> **Your task**
Convert the listing, from its first line through the line containing "at that location." (both ends included), into a Markdown table with the columns Row and Line. Skip blank lines and leave out the pictures.

> **Entries supplied**
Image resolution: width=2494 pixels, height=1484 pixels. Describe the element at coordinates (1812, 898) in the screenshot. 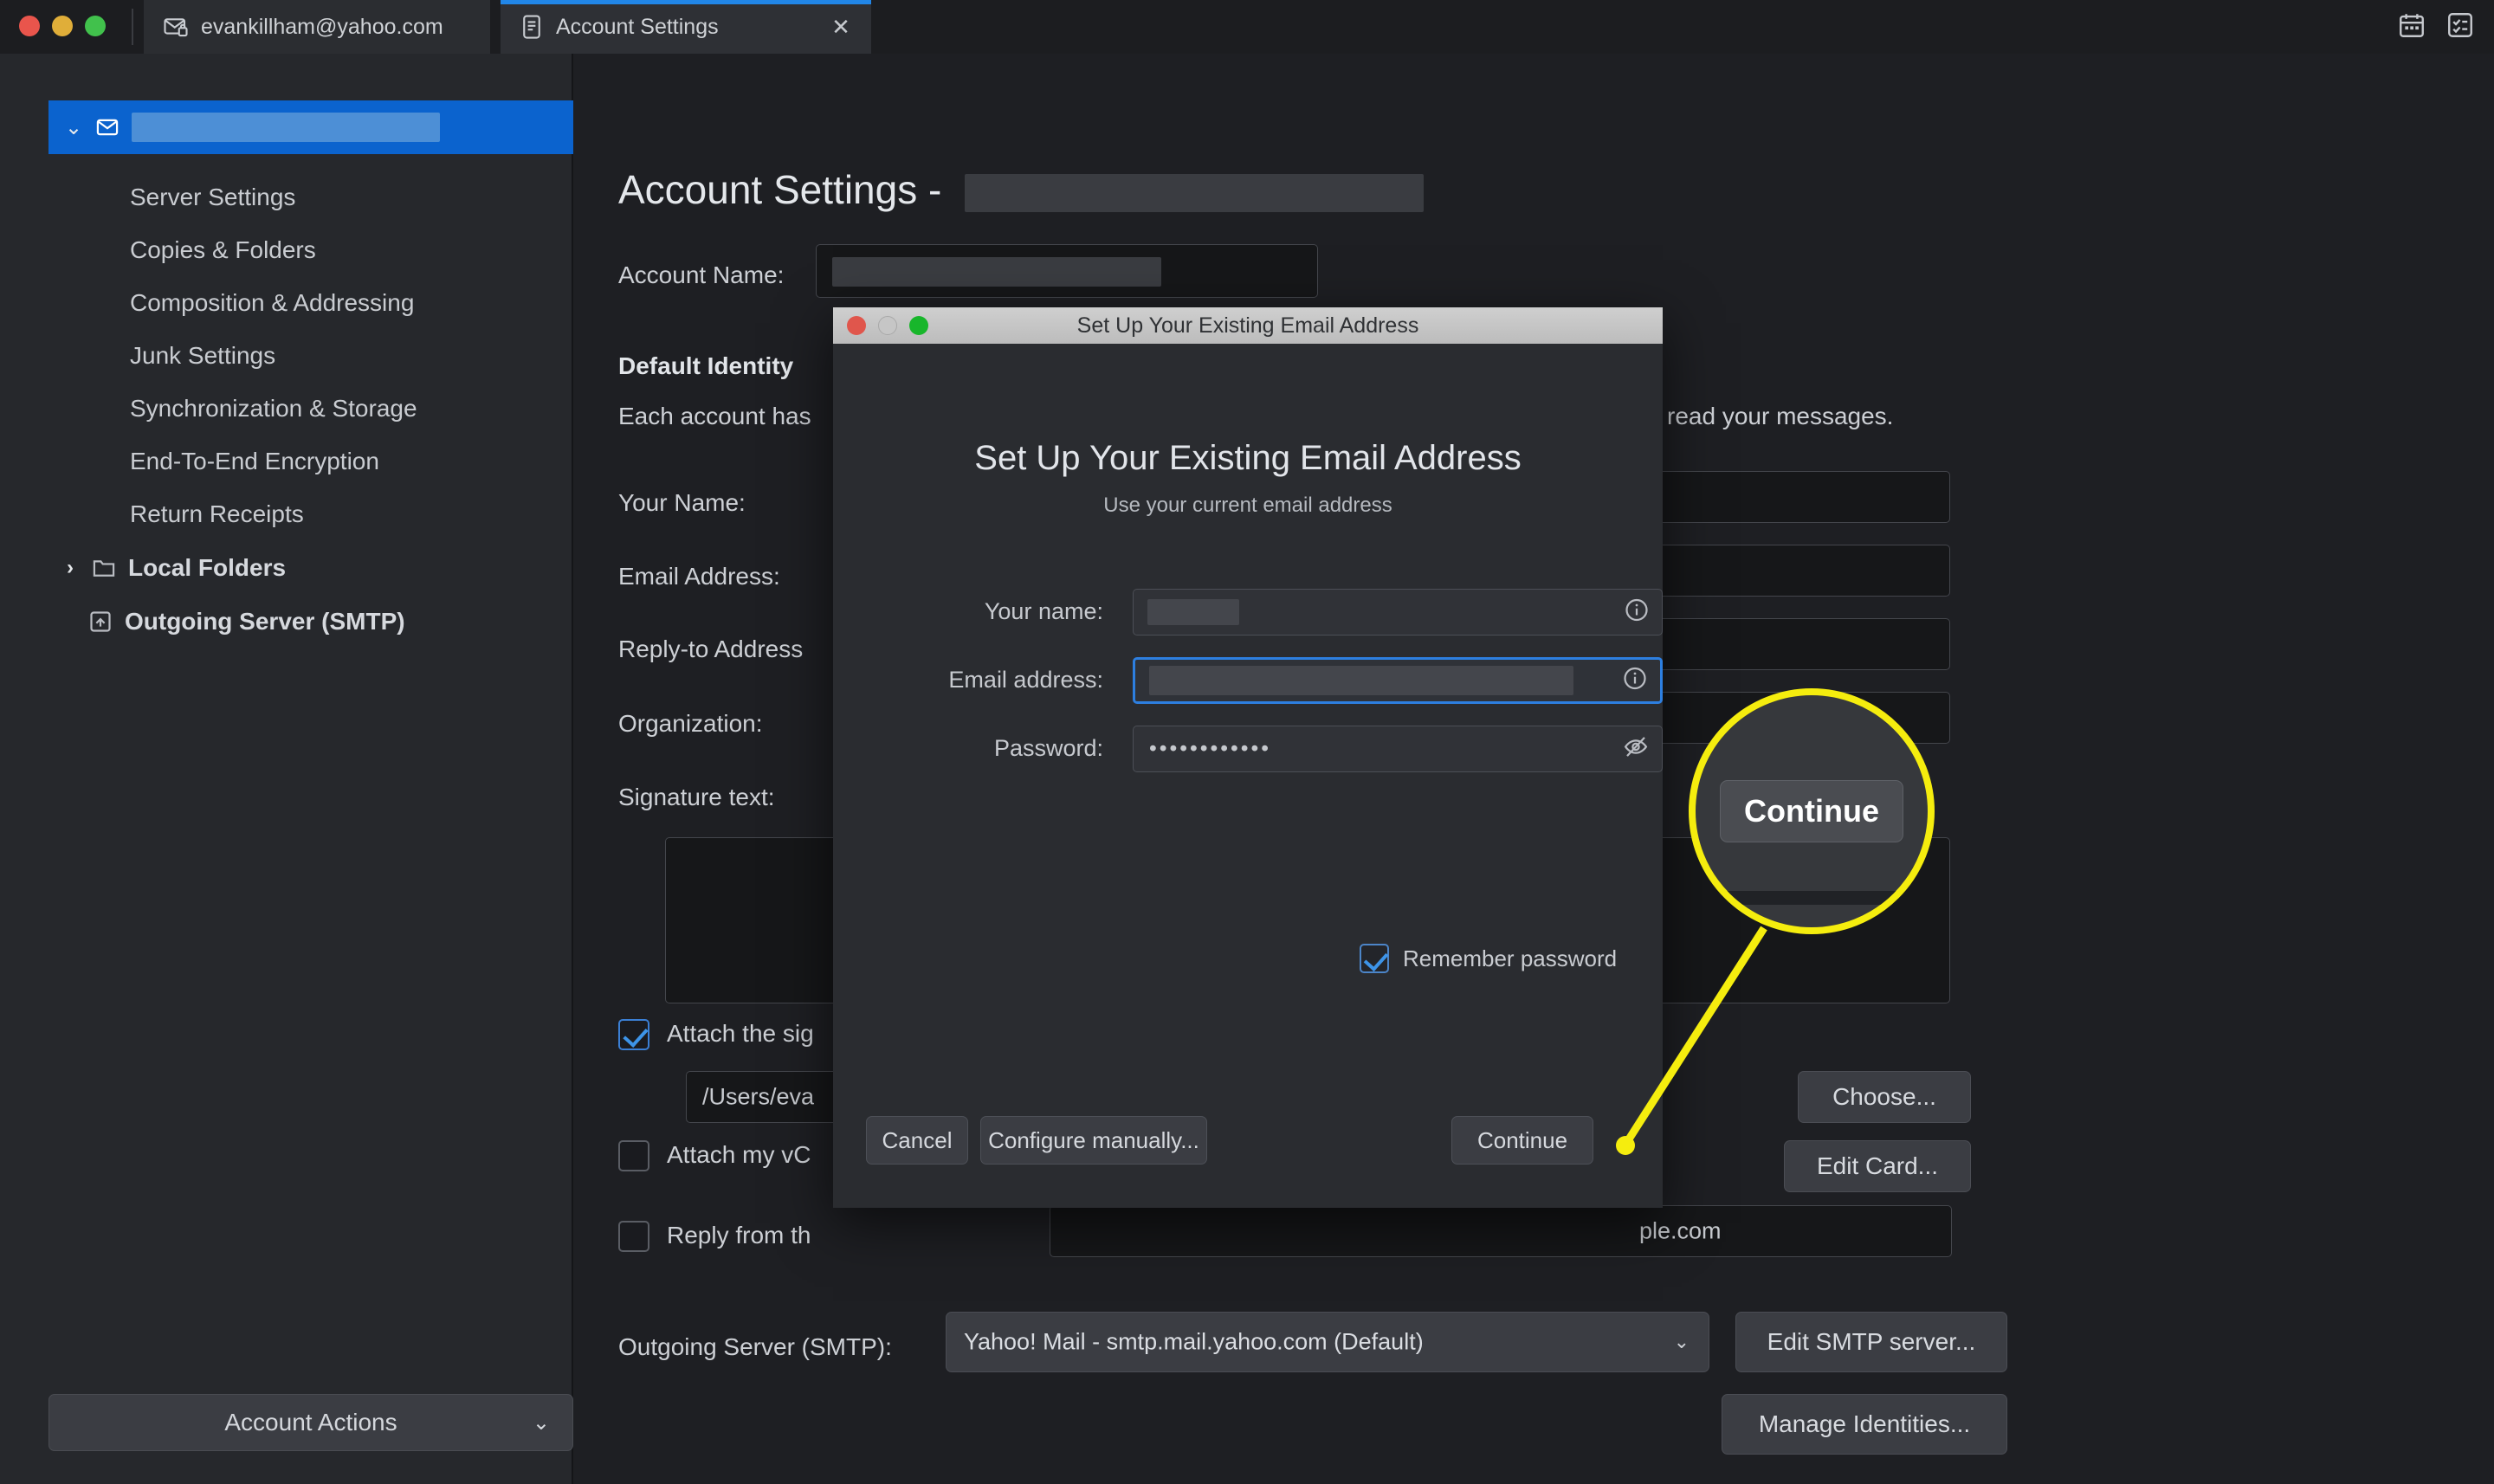

I see `callout-background-strip` at that location.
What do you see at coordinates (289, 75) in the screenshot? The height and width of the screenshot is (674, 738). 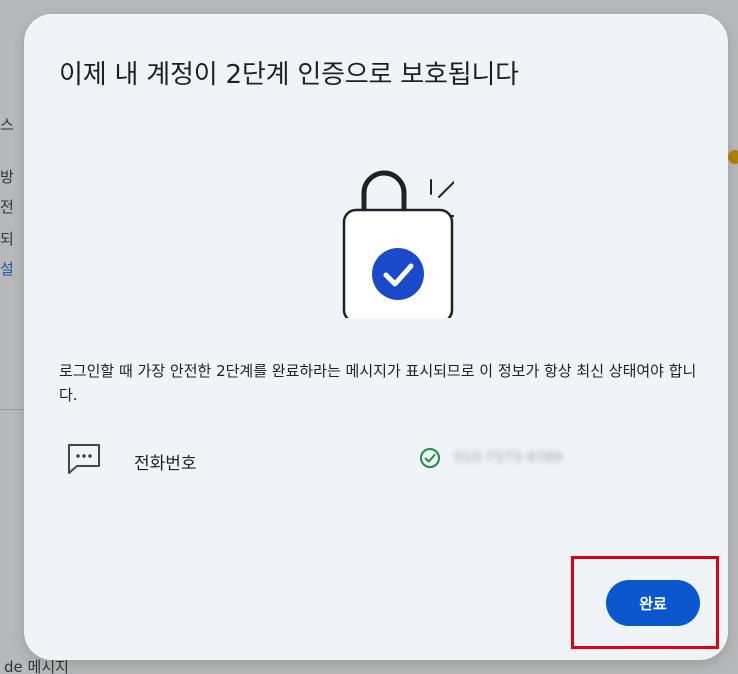 I see `dialog-title: 이제 내 계정이 2단계 인증으로 보호됩니다` at bounding box center [289, 75].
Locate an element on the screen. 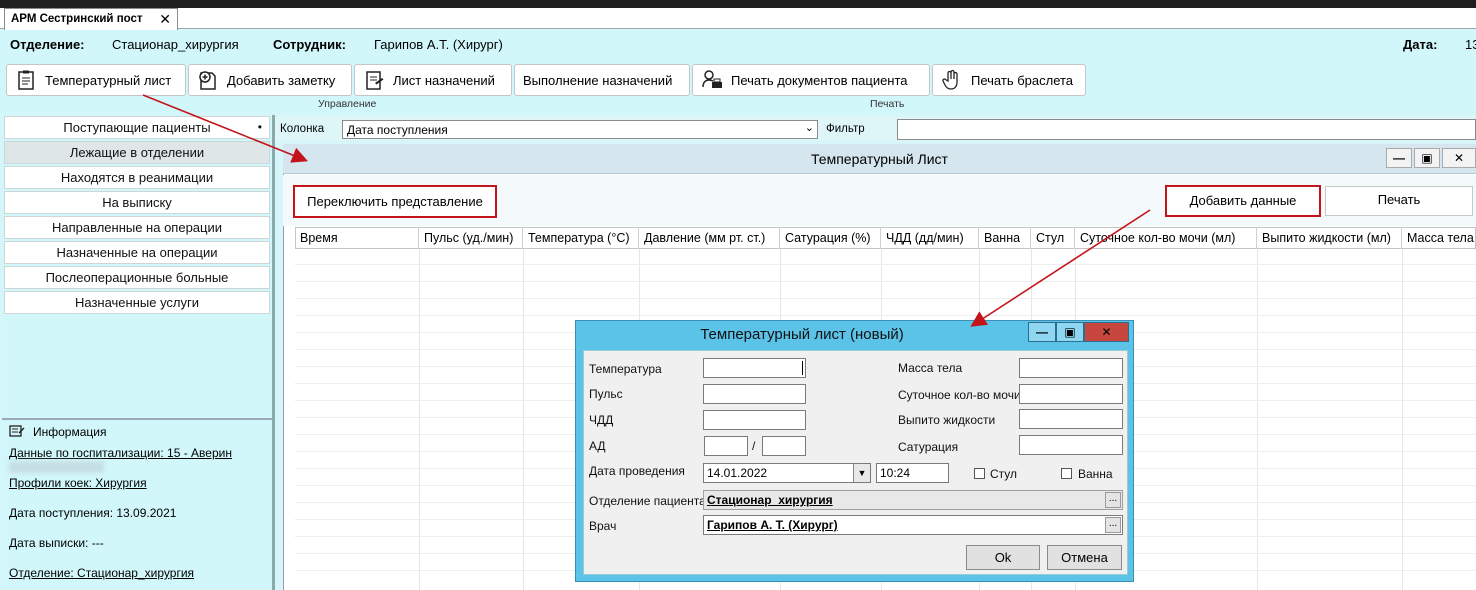  temperature-input is located at coordinates (754, 368).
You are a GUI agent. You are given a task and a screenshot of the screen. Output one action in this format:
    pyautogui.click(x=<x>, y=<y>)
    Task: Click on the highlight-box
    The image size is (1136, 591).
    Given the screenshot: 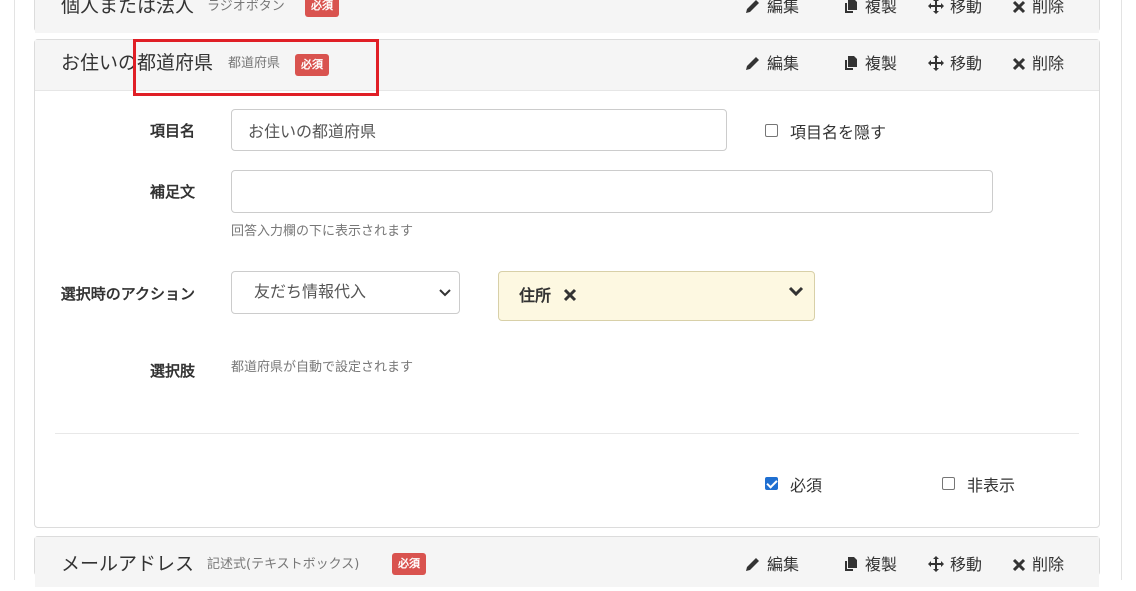 What is the action you would take?
    pyautogui.click(x=256, y=68)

> **Answer box**
| Row | Line |
|---|---|
| 1 | Image resolution: width=2494 pixels, height=1484 pixels. Describe the element at coordinates (1812, 898) in the screenshot.  |
| 2 | I see `callout-background-strip` at that location. |